Here are some of the highlights from the biggest night in music.

There's a much-documented moment about midway through Billie Eilish: The World's a Little Blurry when the movie's subject — fresh off the Coachella stage she's just headlined, in support of a monster debut album that would go on to spawn four multiplatinum singles and win an astonishing six Grammys — gets the chance to meet her hero.

But when he approaches she's so mutely overwhelmed by his presence that she can't speak, or even look him in the eye. So Justin Bieber, the idol of her 12-year-old dreams and now a wise elder statesman of 25, pulls her into a long, swaying bear hug while crowds scream and camera-phone lights flash, gently petting her hair as she cries.

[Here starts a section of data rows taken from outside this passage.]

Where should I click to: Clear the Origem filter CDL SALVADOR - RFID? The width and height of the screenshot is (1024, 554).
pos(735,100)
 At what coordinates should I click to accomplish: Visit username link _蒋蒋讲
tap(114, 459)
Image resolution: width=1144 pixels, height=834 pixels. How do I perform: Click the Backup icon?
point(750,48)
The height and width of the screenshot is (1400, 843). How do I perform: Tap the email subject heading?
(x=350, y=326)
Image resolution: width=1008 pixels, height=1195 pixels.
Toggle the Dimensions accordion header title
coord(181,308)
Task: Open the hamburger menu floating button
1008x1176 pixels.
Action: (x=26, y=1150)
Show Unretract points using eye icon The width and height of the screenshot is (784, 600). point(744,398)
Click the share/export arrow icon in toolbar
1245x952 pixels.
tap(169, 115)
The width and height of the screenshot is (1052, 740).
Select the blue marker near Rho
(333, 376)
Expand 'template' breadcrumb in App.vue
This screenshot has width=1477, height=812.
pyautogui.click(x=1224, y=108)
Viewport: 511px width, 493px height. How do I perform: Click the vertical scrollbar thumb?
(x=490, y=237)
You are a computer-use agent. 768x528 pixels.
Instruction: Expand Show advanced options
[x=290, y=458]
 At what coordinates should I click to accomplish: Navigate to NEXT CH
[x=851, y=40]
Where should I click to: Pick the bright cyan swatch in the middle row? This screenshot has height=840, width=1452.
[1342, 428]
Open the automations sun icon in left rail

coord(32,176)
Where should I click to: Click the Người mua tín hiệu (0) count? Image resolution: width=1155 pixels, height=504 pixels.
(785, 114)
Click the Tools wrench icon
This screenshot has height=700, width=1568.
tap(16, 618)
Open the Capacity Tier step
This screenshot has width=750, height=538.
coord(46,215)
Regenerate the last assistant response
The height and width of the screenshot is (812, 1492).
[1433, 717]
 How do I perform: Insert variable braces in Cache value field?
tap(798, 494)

It's a surreal scene, a wild confluence of fame and fandom that doubles and then triples back on itself like an ouroboros of Gen-Z celebrity. But also, for all the noise and hysteria surrounding them, a genuinely sweet one — and a startling reminder at the same time of how much has changed since Bieber first burst onto the world just over a decade ago, a candy-glossed, carefully managed product of the mid-aughts pop industrial complex.

Apple TV+

Eilish, as nearly anyone with a car radio or an internet connection knows by now, is the smoky-voiced teenage wunderkind who wrote and recorded her entire first album, 2019's When We All Fall Asleep, Where Do We Go? with her older brother Phinneas in his childhood bedroom. Now 19 and a millionaire many times over, she still lives in the same modest Los Angeles ranch house with her parents and assorted pets; it's unclear if topping the charts of some 25 countries thrills her more or less than getting her learner's permit, since both happen on-screen at approximately the same time.

Footage of moments like that are part of the unusual access Eilish and her family have given to documentary filmmaker R.J. Cutler for Blurry (on AppleTV+ Feb. 26), and his unhurriedness with the material early on may be a high bar for non-fans to haul themselves over; the first 30 minutes or so have the casual, almost willfully unformed quality of a home movie.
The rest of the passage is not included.